Saved data entries
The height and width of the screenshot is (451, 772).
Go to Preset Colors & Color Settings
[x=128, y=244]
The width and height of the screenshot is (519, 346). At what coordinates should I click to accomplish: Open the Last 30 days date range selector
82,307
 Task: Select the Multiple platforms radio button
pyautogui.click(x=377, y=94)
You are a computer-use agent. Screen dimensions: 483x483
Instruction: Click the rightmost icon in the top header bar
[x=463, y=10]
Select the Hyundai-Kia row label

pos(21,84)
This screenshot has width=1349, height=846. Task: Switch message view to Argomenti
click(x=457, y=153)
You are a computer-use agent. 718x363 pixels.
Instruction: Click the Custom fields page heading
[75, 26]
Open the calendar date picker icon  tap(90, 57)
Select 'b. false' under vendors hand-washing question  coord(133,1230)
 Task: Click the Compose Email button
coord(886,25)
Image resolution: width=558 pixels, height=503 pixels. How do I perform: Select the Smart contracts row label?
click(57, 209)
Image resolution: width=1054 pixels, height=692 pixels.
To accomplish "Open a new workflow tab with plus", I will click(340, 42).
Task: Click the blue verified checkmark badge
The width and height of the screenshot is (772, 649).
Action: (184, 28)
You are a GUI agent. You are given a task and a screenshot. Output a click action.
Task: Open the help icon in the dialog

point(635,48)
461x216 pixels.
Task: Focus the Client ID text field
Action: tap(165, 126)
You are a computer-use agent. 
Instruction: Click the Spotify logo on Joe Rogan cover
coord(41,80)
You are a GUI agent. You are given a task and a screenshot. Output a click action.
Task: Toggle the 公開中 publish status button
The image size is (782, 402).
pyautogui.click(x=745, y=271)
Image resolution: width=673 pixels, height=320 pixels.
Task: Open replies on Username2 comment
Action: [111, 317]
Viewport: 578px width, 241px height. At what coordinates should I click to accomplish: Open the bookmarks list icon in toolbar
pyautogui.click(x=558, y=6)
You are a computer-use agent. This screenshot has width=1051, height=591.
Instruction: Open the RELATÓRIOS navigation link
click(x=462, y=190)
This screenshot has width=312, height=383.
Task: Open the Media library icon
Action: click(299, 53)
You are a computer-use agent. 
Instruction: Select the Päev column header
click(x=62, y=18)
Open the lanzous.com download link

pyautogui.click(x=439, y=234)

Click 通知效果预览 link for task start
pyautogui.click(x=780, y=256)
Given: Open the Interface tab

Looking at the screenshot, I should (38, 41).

* [Work task] Search the records line by line for the word "computer" and copy every line where it appears.

* [Your response]
You are a computer-use agent. Screen dimensions: 483x483
You are a computer-use agent. 718x363 pixels.
You are a computer-use agent. 
You are a computer-use agent. This screenshot has width=1051, height=591.
You are a computer-use agent. 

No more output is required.